Category: Cryptography
Flag: txsaw{georges_perec}
Challenge Description
This chall’s got a bit of history to it.
First, crack this initial cryptogram. Now, apply OSINT tools to find who authors that original script.
flag format: txsaw{first_last} such as: txsaw{john_scalzi}
Analysis
The provided file was an ASCII text file containing a single long line of ciphertext, which strongly suggested a classical pen-and-paper style cipher rather than anything modern. Because the text had normal word spacing and punctuation positions but unreadable letters, the useful model was a monoalphabetic substitution.
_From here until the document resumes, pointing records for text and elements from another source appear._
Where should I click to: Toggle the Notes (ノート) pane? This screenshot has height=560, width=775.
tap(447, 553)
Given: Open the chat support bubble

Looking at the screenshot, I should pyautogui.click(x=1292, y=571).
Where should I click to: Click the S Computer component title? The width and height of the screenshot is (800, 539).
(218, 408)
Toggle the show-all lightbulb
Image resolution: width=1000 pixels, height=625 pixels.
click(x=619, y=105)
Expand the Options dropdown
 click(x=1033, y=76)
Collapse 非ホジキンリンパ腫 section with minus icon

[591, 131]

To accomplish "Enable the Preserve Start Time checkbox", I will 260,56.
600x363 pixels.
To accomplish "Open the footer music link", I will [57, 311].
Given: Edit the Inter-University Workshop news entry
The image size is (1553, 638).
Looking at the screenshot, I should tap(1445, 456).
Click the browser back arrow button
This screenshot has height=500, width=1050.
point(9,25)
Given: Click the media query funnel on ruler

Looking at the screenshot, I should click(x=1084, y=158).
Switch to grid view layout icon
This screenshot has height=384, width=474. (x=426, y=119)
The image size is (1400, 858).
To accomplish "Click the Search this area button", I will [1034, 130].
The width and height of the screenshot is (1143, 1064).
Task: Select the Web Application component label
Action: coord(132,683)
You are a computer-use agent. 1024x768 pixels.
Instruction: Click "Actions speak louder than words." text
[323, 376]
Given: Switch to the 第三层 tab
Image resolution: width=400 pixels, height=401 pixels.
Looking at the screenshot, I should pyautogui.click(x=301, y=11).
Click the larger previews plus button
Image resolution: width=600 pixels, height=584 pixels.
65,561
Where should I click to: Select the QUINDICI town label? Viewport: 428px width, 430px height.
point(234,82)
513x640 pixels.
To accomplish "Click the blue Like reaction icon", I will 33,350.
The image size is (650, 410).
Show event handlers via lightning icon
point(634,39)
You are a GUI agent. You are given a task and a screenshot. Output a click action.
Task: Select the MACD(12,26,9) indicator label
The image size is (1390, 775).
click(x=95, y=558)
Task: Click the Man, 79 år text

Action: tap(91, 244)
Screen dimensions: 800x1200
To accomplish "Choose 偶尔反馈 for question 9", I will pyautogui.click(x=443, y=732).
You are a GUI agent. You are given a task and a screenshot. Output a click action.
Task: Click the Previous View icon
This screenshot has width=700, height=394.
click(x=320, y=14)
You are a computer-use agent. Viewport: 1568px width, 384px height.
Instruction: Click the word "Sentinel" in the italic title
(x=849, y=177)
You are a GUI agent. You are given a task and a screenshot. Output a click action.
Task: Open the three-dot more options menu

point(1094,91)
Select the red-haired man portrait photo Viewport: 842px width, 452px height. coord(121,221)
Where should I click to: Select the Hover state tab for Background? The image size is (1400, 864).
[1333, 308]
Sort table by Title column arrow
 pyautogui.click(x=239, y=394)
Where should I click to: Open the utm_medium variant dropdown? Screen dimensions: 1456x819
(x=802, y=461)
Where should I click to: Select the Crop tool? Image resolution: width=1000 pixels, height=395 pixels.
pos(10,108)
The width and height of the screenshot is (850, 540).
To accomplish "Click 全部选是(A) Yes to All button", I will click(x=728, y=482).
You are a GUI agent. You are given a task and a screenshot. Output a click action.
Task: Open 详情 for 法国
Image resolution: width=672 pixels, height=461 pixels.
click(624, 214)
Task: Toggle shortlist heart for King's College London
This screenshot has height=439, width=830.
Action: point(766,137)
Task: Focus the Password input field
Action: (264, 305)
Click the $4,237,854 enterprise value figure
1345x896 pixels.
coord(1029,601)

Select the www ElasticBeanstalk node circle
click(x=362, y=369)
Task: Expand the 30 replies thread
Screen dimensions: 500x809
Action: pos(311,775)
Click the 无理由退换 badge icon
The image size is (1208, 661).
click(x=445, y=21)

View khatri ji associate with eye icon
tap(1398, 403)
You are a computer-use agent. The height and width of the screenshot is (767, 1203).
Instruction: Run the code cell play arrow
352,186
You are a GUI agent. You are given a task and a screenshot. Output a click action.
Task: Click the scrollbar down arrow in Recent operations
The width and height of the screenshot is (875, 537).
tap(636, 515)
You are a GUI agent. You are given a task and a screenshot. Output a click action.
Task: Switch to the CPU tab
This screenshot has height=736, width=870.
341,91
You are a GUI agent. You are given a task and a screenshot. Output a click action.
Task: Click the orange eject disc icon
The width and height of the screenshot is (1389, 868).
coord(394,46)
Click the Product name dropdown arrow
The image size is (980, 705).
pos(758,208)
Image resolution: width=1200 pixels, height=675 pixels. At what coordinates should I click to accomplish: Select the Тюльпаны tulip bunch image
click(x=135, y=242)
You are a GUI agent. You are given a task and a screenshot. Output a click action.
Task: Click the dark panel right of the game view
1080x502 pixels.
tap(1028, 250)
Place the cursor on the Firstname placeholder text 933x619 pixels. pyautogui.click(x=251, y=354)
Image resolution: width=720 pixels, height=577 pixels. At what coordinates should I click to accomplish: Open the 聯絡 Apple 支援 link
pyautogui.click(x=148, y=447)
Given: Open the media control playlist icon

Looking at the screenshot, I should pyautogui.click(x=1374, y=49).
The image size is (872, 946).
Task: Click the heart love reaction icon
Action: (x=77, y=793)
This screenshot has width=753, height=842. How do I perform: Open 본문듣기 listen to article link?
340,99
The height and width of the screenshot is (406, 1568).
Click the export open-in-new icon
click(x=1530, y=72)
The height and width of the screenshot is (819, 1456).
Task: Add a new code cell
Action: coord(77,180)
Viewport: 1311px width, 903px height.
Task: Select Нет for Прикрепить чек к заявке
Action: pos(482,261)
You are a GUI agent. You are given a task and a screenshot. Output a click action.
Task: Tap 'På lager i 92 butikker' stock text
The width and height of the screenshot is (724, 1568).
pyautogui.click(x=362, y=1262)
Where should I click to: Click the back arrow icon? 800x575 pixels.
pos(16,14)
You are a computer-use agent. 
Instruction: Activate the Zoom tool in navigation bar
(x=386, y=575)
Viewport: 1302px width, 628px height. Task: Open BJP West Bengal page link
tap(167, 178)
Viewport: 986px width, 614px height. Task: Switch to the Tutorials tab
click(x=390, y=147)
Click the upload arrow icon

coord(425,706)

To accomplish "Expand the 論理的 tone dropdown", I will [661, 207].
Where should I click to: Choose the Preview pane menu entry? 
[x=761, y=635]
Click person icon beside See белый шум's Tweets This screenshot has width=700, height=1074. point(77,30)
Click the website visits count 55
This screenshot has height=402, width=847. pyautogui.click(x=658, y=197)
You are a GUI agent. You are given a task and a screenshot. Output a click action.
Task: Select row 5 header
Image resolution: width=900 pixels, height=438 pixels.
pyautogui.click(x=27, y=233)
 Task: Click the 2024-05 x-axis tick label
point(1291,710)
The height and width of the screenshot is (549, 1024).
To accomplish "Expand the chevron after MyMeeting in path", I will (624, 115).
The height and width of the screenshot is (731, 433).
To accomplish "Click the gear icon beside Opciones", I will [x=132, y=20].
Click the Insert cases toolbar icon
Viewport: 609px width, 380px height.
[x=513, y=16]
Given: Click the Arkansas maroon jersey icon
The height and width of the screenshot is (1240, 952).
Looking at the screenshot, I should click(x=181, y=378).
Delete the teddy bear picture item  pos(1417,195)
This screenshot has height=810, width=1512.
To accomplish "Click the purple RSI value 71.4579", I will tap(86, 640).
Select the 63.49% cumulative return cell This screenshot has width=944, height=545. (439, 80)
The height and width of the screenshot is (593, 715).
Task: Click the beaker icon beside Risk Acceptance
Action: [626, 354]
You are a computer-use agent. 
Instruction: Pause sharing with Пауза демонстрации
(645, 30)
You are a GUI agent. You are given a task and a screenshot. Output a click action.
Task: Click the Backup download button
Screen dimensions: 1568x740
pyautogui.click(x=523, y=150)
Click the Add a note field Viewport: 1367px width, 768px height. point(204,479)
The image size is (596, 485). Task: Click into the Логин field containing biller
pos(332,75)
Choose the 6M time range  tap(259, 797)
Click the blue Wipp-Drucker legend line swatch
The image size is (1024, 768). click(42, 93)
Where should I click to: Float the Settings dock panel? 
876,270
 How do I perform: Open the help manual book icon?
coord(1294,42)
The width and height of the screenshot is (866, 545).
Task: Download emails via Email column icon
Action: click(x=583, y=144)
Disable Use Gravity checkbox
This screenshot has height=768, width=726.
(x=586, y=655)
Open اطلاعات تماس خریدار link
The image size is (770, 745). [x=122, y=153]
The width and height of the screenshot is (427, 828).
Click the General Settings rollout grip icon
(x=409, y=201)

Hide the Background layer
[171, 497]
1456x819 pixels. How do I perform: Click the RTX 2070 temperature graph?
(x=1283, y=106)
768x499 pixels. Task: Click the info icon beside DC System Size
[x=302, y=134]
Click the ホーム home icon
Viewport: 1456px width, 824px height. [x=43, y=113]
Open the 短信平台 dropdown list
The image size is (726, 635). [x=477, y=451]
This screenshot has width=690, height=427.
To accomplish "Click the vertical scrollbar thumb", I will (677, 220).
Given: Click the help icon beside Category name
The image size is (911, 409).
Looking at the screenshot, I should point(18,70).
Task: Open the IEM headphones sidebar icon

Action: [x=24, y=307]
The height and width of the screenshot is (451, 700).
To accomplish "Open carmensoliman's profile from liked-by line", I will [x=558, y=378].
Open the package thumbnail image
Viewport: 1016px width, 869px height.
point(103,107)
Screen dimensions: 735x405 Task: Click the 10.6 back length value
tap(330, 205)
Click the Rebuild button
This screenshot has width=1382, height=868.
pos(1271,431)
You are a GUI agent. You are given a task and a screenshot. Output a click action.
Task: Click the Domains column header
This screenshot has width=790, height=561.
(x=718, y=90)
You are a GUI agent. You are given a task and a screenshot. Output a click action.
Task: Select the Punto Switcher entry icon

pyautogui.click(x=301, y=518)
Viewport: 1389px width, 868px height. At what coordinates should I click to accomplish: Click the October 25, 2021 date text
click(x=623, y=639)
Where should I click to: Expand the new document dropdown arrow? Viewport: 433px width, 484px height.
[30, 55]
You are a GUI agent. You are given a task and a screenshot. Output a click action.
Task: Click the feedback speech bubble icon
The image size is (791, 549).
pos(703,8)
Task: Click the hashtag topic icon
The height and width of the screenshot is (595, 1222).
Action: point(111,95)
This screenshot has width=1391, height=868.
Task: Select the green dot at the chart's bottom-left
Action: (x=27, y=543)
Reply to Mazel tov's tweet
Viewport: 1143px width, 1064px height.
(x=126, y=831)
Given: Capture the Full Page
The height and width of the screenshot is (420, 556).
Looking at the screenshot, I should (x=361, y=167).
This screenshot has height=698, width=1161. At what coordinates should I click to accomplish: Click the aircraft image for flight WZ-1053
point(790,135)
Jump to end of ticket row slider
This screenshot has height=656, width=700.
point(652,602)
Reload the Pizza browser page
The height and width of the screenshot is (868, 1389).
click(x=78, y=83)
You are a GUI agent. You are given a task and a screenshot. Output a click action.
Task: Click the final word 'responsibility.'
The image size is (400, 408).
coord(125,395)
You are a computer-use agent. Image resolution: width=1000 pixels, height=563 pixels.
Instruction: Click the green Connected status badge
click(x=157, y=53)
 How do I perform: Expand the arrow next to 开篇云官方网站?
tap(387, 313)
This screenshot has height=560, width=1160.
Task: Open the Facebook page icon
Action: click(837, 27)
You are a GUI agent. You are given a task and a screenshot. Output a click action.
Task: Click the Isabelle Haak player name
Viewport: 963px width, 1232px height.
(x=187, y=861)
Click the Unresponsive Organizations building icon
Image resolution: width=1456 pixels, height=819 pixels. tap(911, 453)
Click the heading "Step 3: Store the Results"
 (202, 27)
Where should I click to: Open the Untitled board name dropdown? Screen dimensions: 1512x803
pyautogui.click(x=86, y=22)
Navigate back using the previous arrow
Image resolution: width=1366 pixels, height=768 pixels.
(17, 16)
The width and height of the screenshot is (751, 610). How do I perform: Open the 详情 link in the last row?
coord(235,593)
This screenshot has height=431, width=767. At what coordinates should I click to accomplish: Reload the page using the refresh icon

Instead of hand-solving it, the solve used a hillclimbing script that scored candidate plaintexts with a mix of quadgram frequencies and wordfreq Zipf scores so that readable English would rise to the top.
Solution
# solve_subst.py
from pathlib import Path
import random
import math
from collections import Counter
from wordfreq import zipf_frequency
def load_ciphertext(path):
return Path(path).read_text().splitlines()
def build_quadgram_model(corpus_paths):
corpus = ""
for path in corpus_paths:
try:
corpus += Path(path).read_text().lower()
except Exception:
pass
corpus = "".join(ch for ch in corpus if ch.isalpha() or ch == " ")
quad = Counter()
for i in range(len(corpus) - 3):
q = corpus[i : i + 4]
if " " in q:
continue
quad[q] += 1
total = sum(quad.values()) or 1
quad_log = {k: math.log10(v / total) for k, v in quad.items()}
floor = math.log10(0.01 / total)
return quad_log, floor
def score_text(pt, quad_log, floor):
score = 0.0
words = pt.split()
for w in words:
if len(w) >= 2:
score += zipf_frequency(w, "en")
for i in range(len(pt) - 3):
q = pt[i : i + 4]
if " " in q:
continue
score += quad_log.get(q, floor)
return score
def decrypt(text, keymap):
alphabet = "abcdefghijklmnopqrstuvwxyz"
out = []
for ch in text:
if ch in alphabet:
out.append(keymap[ch])
else:
out.append(ch)
return "".join(out)
def make_initial_key(cipher_letters):
alphabet = "abcdefghijklmnopqrstuvwxyz"
english_freq_order = "etaoinshrdlucmfwypvbgkjqxz"
freq = Counter(ch for ch in cipher_letters if ch.isalpha())
cipher_order = "".join([c for c, _ in freq.most_common()])
for c in alphabet:
if c not in cipher_order:
cipher_order += c
key = {c: english_freq_order[i] for i, c in enumerate(cipher_order)}
return key
def hillclimb(cipher_text, quad_log, floor, restarts=6, iterations=12000, seed=0):
random.seed(seed)
alphabet = "abcdefghijklmnopqrstuvwxyz"
best_key = None
best_score = -1e18
best_plain = None
cipher_letters = "".join(ch for ch in cipher_text if ch.isalpha() or ch == " ")
for r in range(restarts):
key = make_initial_key(cipher_letters)
letters = list(alphabet)
for _ in range(60):
a, b = random.sample(letters, 2)
key[a], key[b] = key[b], key[a]
cur_key = key.copy()
cur_plain = decrypt(cipher_letters, cur_key)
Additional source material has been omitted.